Я не упомянул одной категории людей, которых не следует числить ни среди знати, ни среди простонародья, — это сыновья священников; почти — все они становятся мелкими чиновниками, и этот канцелярский люд — главная язва России:[39]
они образуют нечто вроде захудалого дворянства, до крайности враждебного высшей знати, — дворянства, чей дух антиаристократичен в прямом политическом значении этого слова, но которое оттого нисколько не менее обременительно для крепостных; именно эти неудобные для государства люди, плоды схизмы, разрешившей священнику жениться, и начнут грядущую революцию в России. Ряды этого «низшего» дворянства равным образом пополняют столоначальники, артисты, разного рода чиновники, прибывшие из-за границы, и их дети, пожалованные дворянством; можете ли вы усмотреть во всем этом какие-либо зачатки истинного русского народа, достойного и способного оправдать, оценить по заслугам народолюбие государя?Еще раз повторю: в России разочаровываешься во всем, и изящно-непринужденное обращение царя, принимающего у себя во дворце собственных крепостных и крепостных своих придворных, — еще одна насмешка, не более. Смертная казнь в этой стране отменена для всех преступлений, кроме государственной измены; однако ж есть преступники, которых власти хотят убить. И вот, чтобы примирить мягкость законоуложения и традиционно свирепые нравы, здесь поступают так: когда преступник приговорен к сотне и больше ударов кнута, палач, зная, что означает подобный приговор, третьим ударом из человеколюбия убивает несчастного. Но зато смертная казнь отменена!..[40]

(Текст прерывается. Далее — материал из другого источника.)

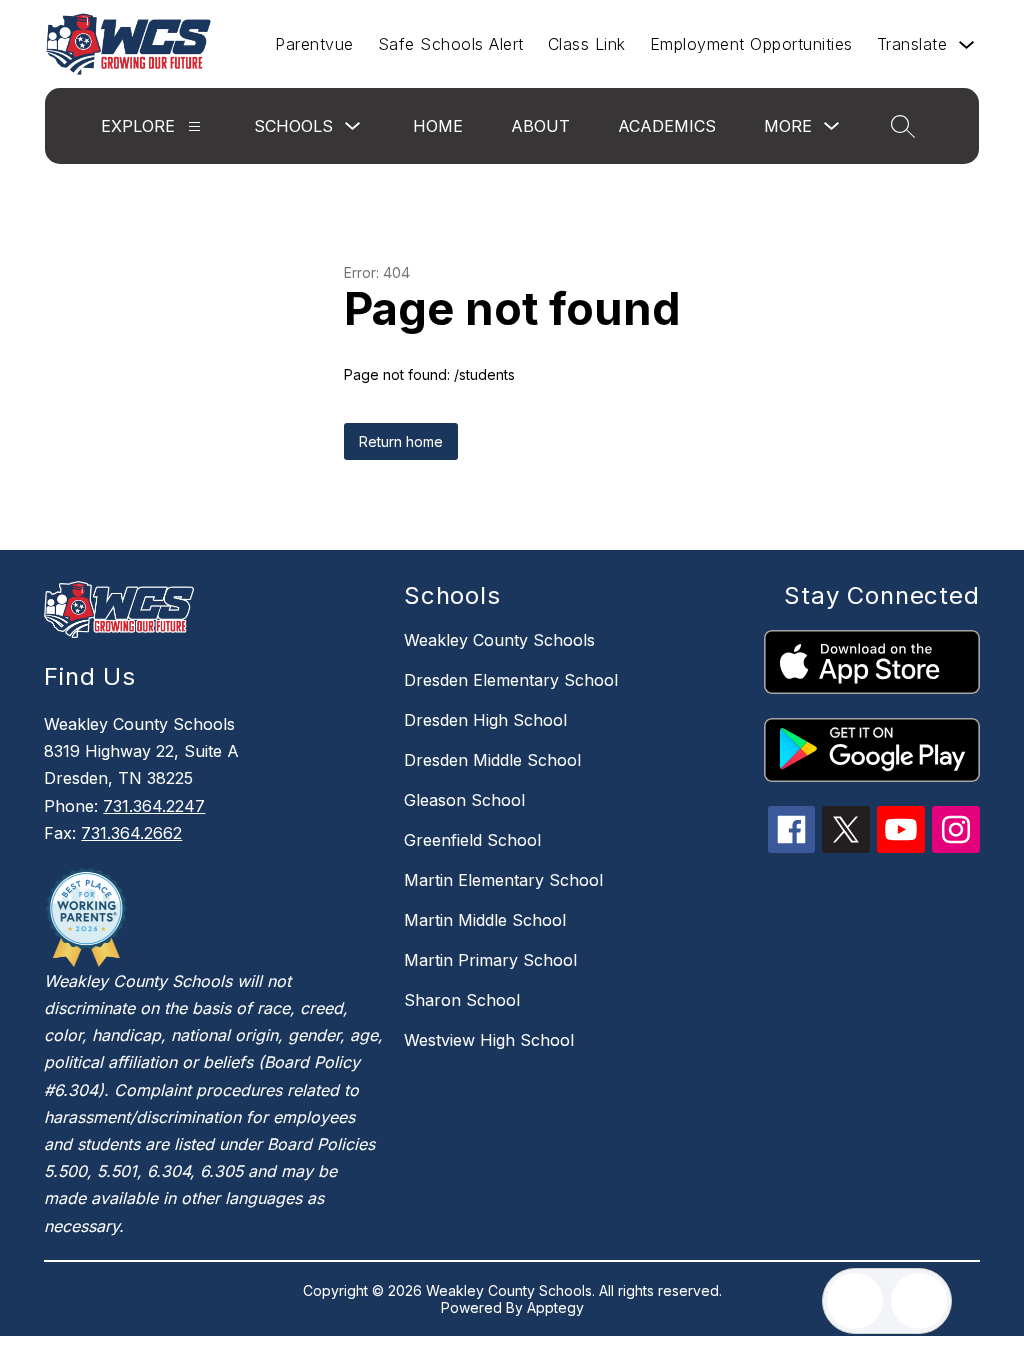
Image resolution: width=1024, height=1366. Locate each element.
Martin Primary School (490, 960)
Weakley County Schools (499, 640)
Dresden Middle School (492, 760)
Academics (667, 126)
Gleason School (464, 800)
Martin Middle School (485, 920)
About (540, 126)
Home (438, 126)
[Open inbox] (855, 1301)
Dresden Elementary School (511, 680)
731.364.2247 (154, 806)
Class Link (587, 44)
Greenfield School (472, 840)
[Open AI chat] (919, 1301)
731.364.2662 (131, 833)
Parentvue (314, 44)
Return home (401, 441)
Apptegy (555, 1307)
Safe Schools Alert (451, 44)
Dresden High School (485, 720)
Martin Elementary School (503, 880)
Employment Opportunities (751, 44)
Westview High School (489, 1040)
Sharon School (462, 1000)
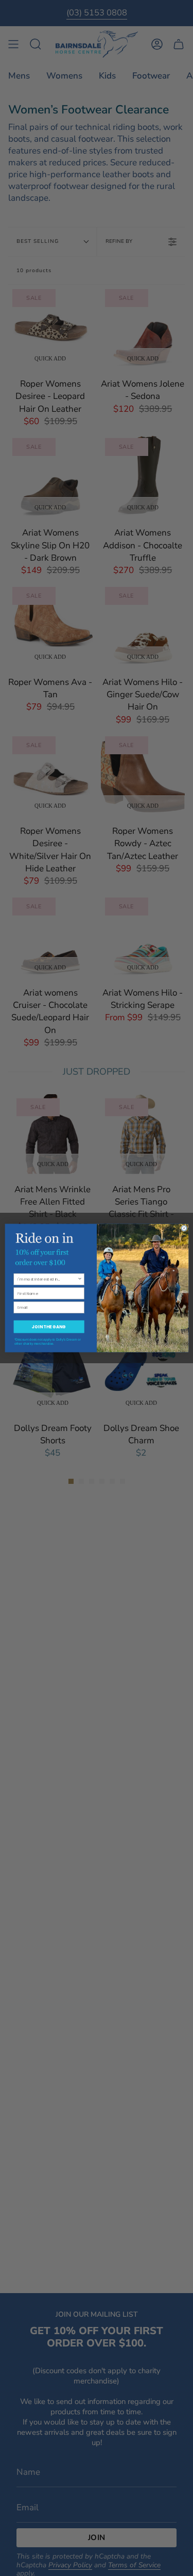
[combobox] (47, 1279)
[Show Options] (79, 1279)
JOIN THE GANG (48, 1326)
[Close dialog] (183, 1228)
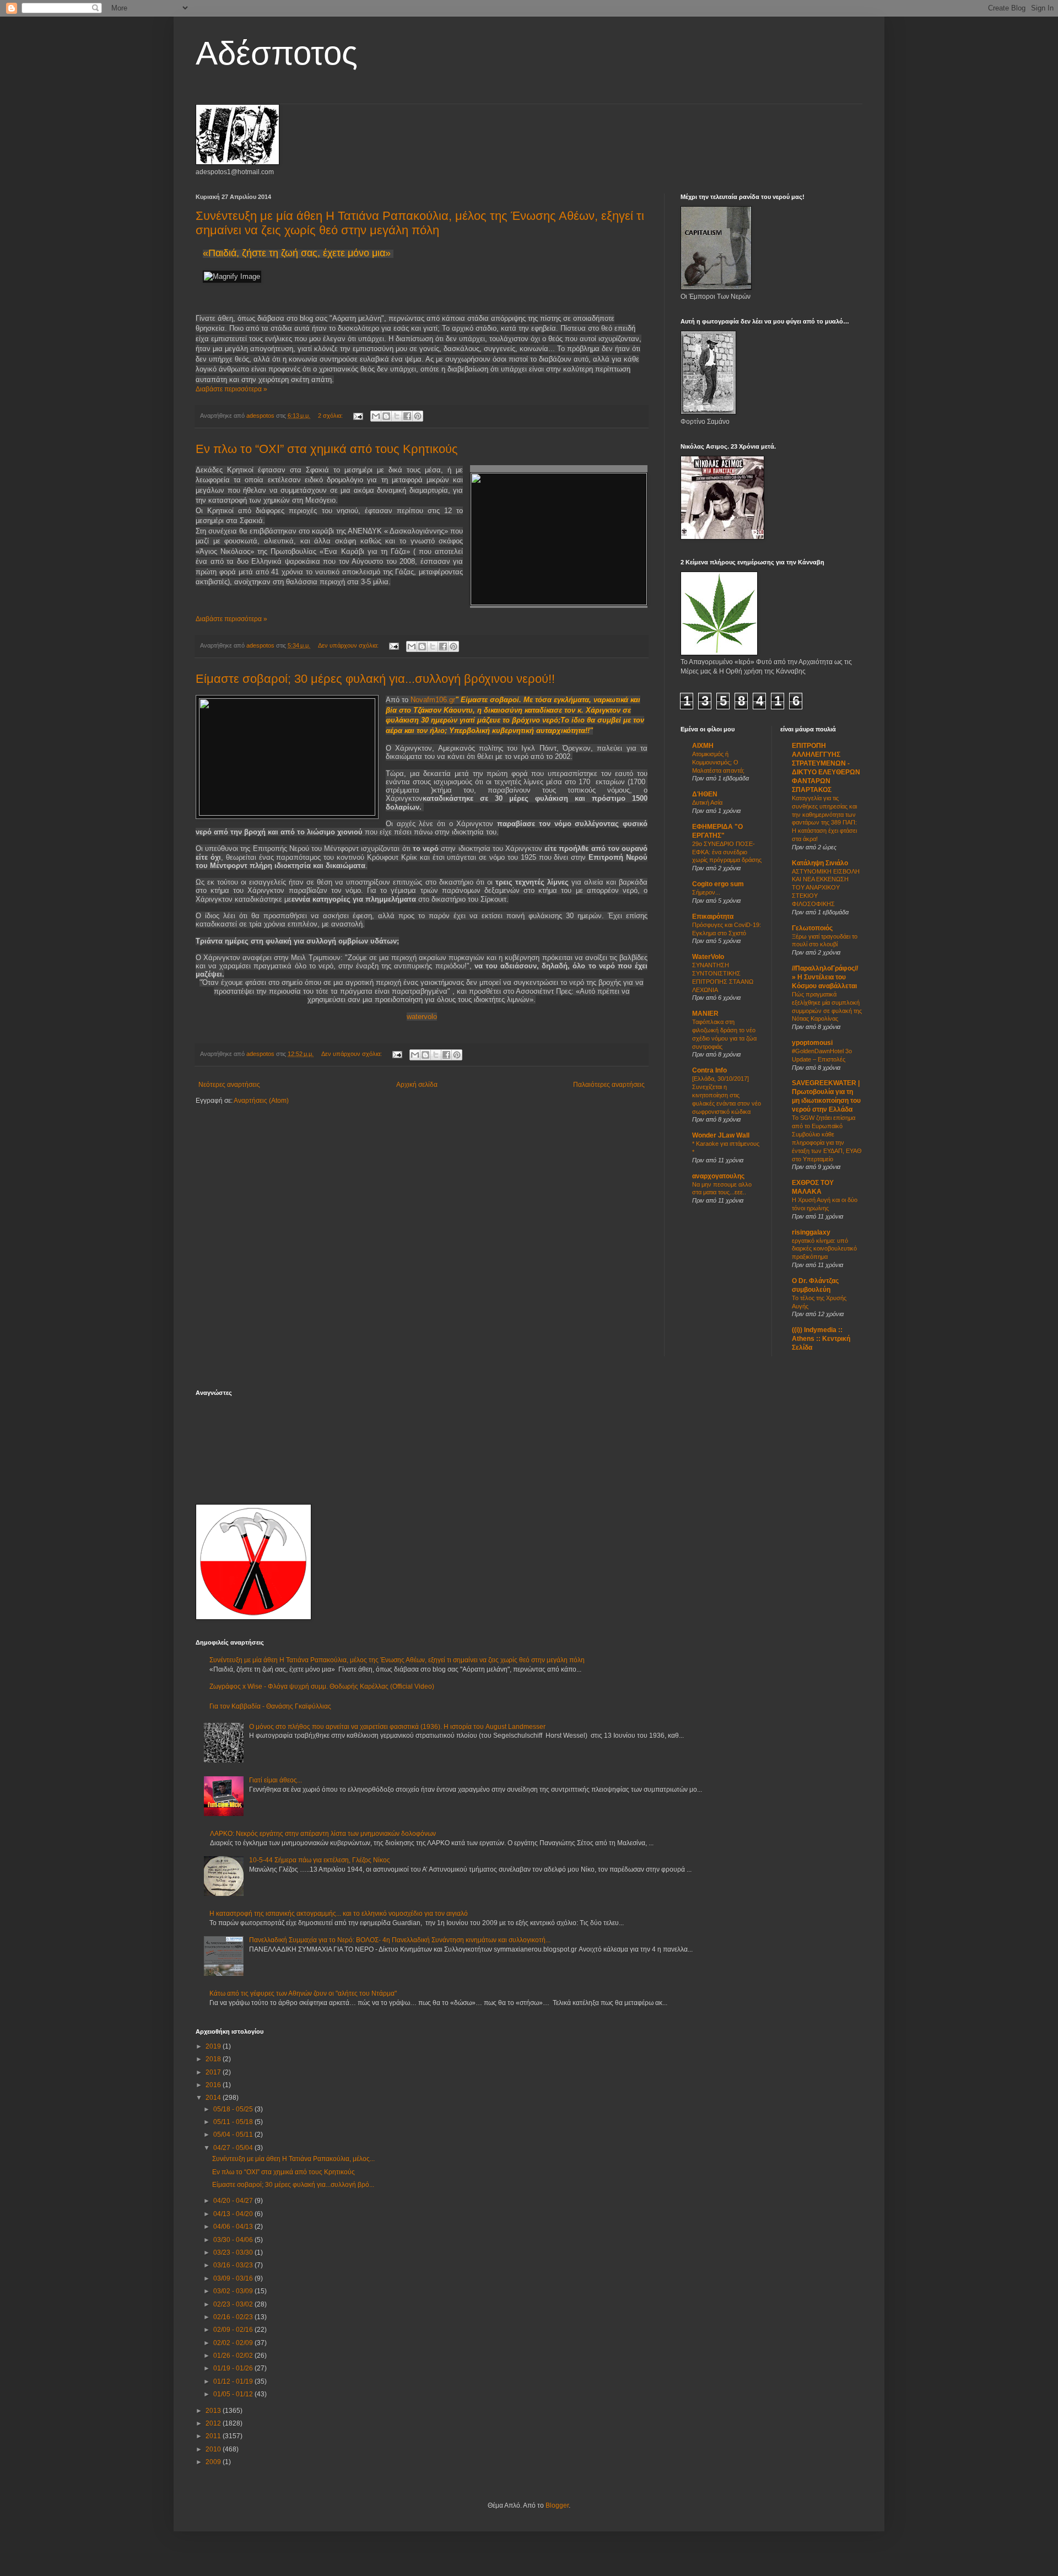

Разве обманывать таким образом закон не хуже, нежели провозгласить самую дерзкую тиранию? Тщетно искал я среди шести-семи тысяч представителей сей фальшивой русской нации, что толпились вчера вечером во дворце в Петергофе, хотя бы одно веселое лицо; когда лгут, не смеются.Вы можете верить тому, что я говорю о результате абсолютистского способа правления: ведь я прибыл изучать эту страну в надежде найти здесь лекарство против болезней, которые грозят нам самим. Если вам кажется, что суждения мои о России слишком суровы, вините в этом только впечатления, какие я невольно получаю каждый день от людей и вещей и какие получал бы на моем месте любой друг человечества, если бы попытался, как я, заглянуть по другую сторону того, что ему показывают.
Империя эта при всей своей необъятности — не что иное, как тюрьма, ключ от которой в руках у императора; такое государство живо только победами и завоеваниями, а в мирное время ничто не может сравниться со злосчастьем его подданных — разве только злосчастье государя. Жизнь тюремщика всегда представлялась мне столь похожей на жизнь узника, что я не устаю восхищаться прельстительной силой воображения, благодаря которой один из этих двоих почитает себя несравненно меньше достойным жалости, чем другой.
Человеку здесь неведомы ни подлинные общественные утехи просвещенных умов, ни безраздельная и грубая свобода дикаря, ни независимость в поступках, свойственная полудикарю, варвару; я не вижу иного вознаграждения за несчастье родиться при подобном режиме, кроме мечтательной гордыни и надежды господствовать над другими: всякий раз, как мне хочется постигнуть нравственную жизнь людей, обитающих в России, я снова и снова возвращаюсь к этой страсти. Русский человек думает и живет, как солдат!.. Как солдат-завоеватель.
Настоящий солдат, в какой бы стране он ни жил, никогда не бывает гражданином, а здесь он гражданин меньше, чем где бы то ни было, — он заключенный, что приговорен пожизненно сторожить других заключенных.